TAoK tiba-tiba menampar muka saya dengan keras (dan harusnya menampar muka bangsa ini), bahwa selama berpuluh tahun kita dibohongi orde berkuasa yang menyatakan komunisme itu paham tak bertuhan yang harus dibasmi dengan cara apapun. TAoK memang bukan kajian ilmiah yang memaparkan data-data. Namun TAoK adalah cara jitu memaksa orang menggali lebih dalam. Film jenius ini sukses mengobrak-abrik kemapanan berpikir kita agar bertanya lagi “apa iya realitas yang dihadirkan disitu benar terjadi di Indonesia?” Lalu mau tak mau kita harus membaca data lain, mencari buku John Rossa yang dilarang beredar, atau memburu buku Soe Hok Gie tentang pembantaian yang terjadi di Madiun.

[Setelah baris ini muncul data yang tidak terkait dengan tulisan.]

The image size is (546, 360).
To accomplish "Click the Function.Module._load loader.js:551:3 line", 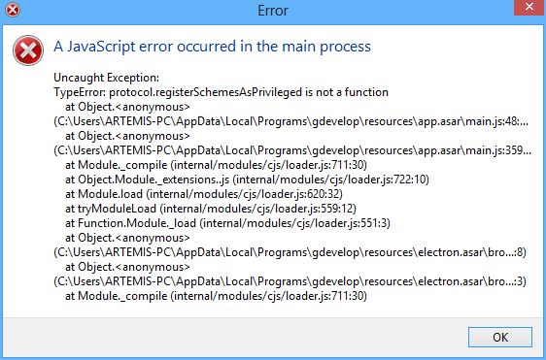I will [227, 223].
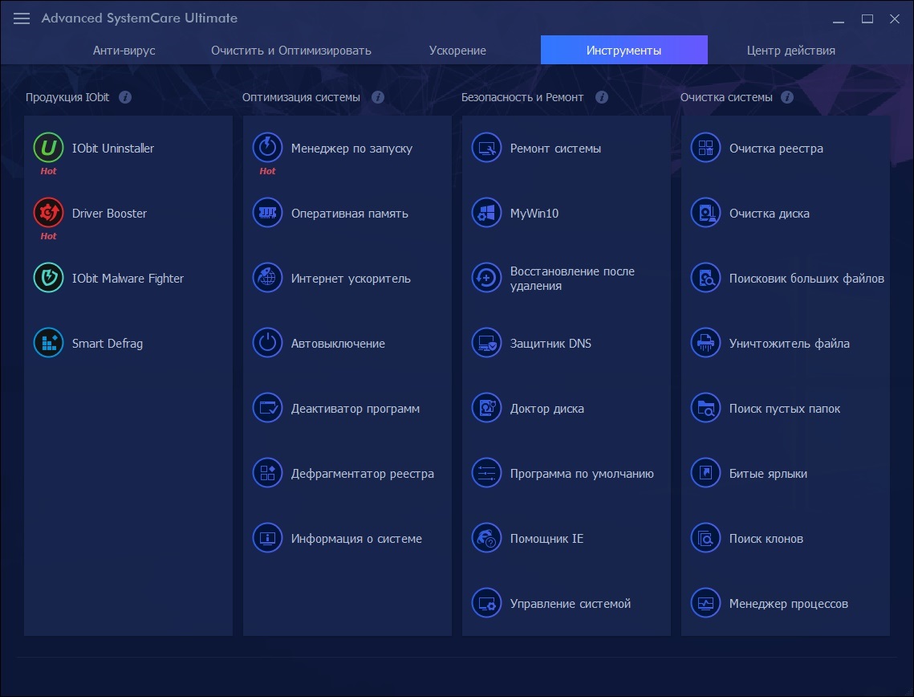Open Менеджер процессов tool
Screen dimensions: 914x697
click(788, 604)
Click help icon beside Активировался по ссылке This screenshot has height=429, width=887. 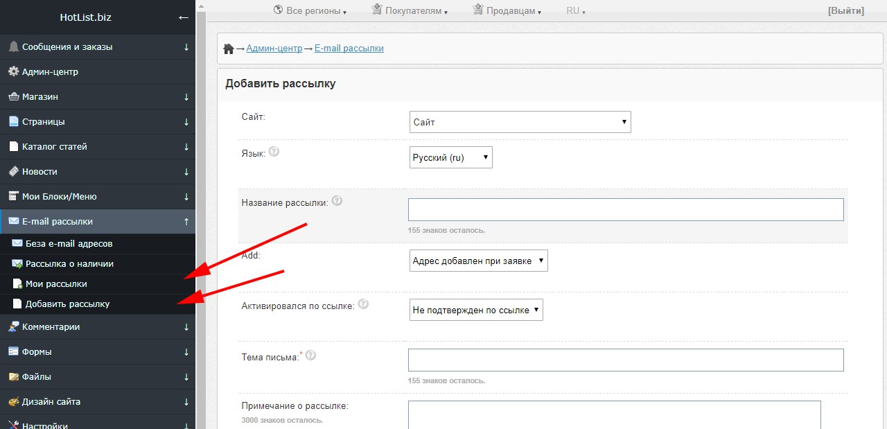tap(363, 304)
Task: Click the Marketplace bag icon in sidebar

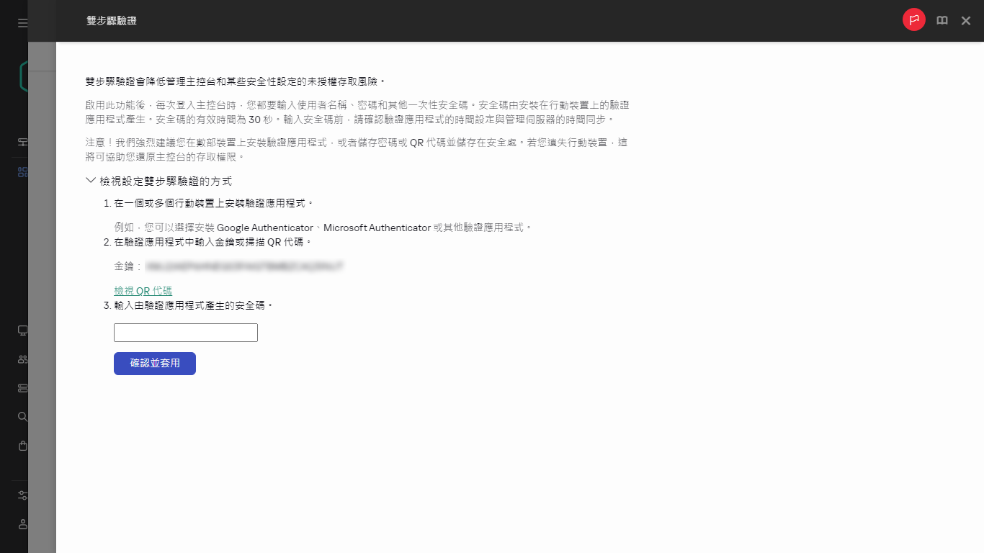Action: click(22, 446)
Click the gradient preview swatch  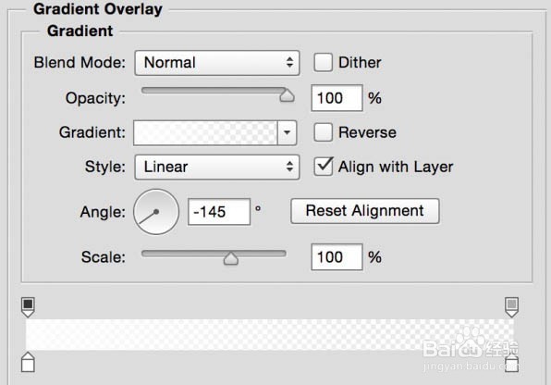point(205,132)
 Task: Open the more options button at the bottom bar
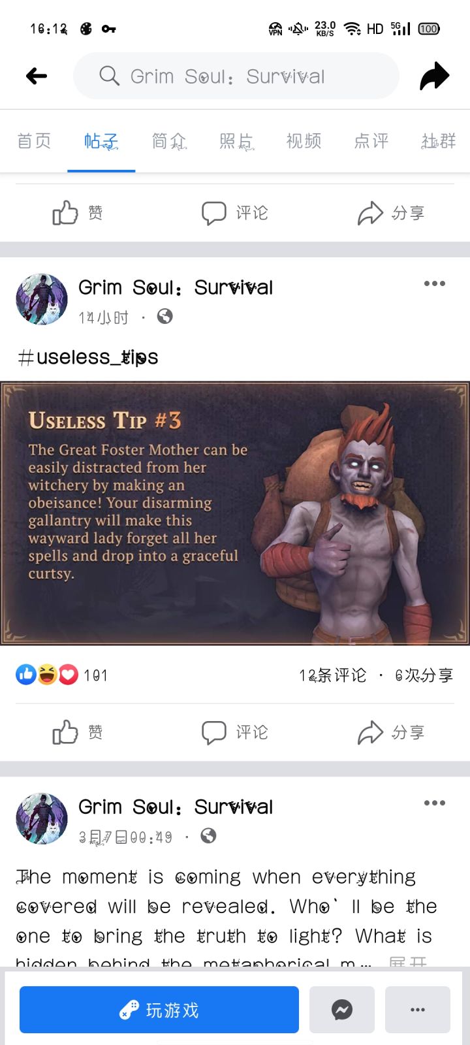point(418,1010)
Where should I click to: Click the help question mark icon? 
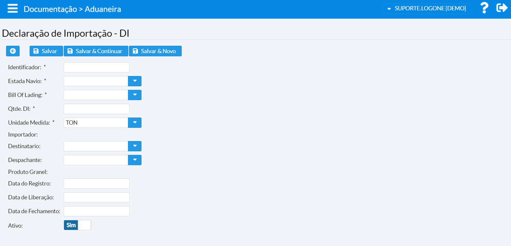tap(484, 8)
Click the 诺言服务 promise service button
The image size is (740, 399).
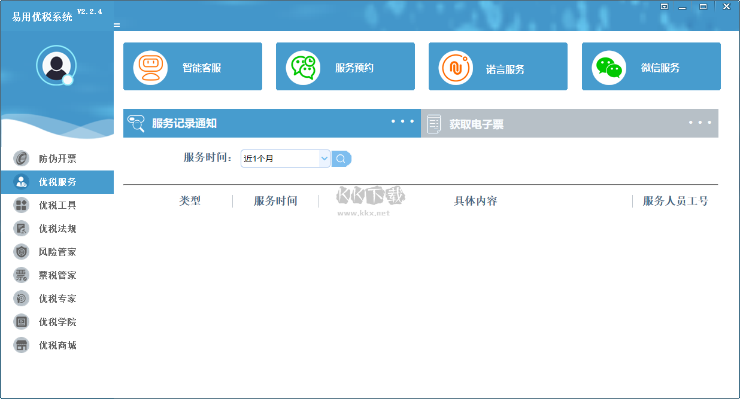498,66
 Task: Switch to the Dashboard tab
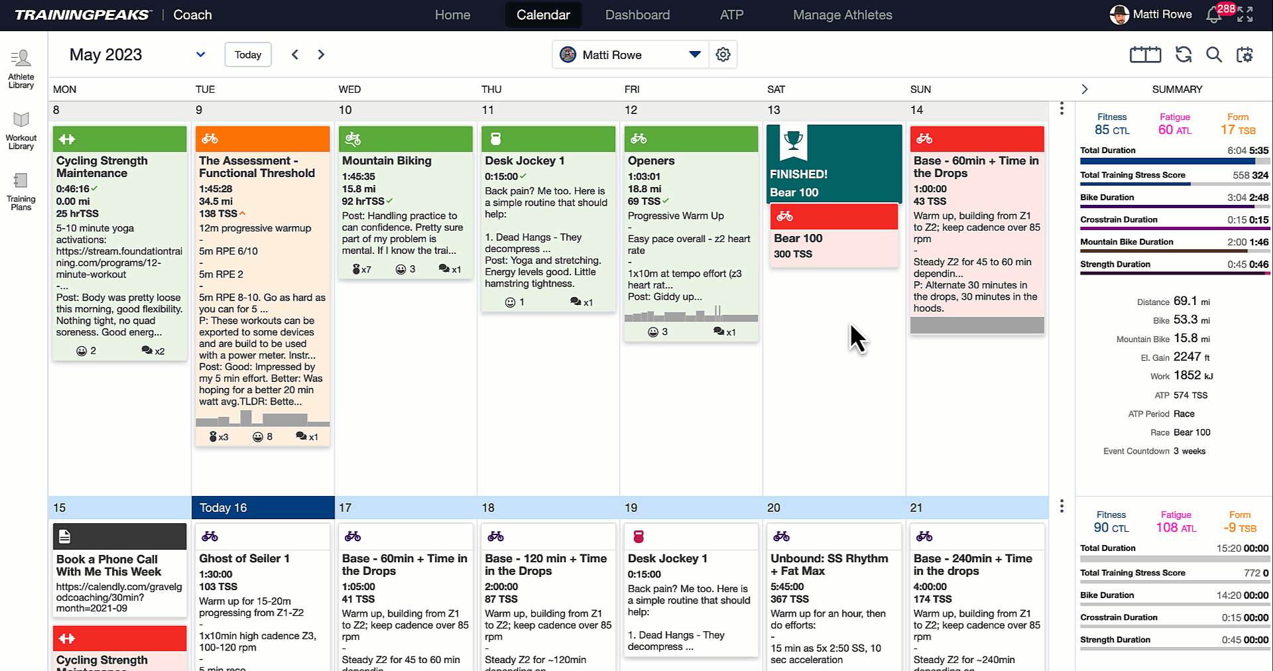point(637,15)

Pertanyaan paling mendasar yang dilontarkan adalah “bagaimana bisa Anwar Congo, Adi Zulkadry, dan para pembantai lainnya mampu bercerita dengan gamblang cara menghabisi nyawa para tertuduh PKI, tanpa rasa bersalah?” pertanyaan itu terjawab dengan dihadirkannya analisis mengenai struktur dan agen. Anwar Congo dan para preman lain (termasuk organisasi PP) hanyalah agen, mereka adalah kelas bawah yang didoktrin untuk menghabisi nyawa orang. Itulah kenapa mereka tak merasa bersalah, sebab mereka meyakini tindakan jagal mereka benar, tidak berdosa, membela kedaulatan dan persatuan bangsa. Keyakinan itu dengan mudah tertanam di benak mereka (dan banyak agen-agen lain misalnya di masa sekarang dalam salah satu Ormas agama yang banyak membuat huru-hara) karena kondisi yang memaksa mereka percaya, kemiskinan, tak ada pekerjaan, orang akan melakukan apa saja termasuk meyakini doktrin saat terdesak kondisi. Agen menjadi alat kuat menghabisi nyawa manusia-manusia tertuduh komunis. Sedangkan struktur adalah sistem kuasa yang memanfaatkan para agen ini demi kepentingan mereka. Struktur adalah penghegemoni, pemaksa, penguasa. Strukturlah sumber dari segala rencana.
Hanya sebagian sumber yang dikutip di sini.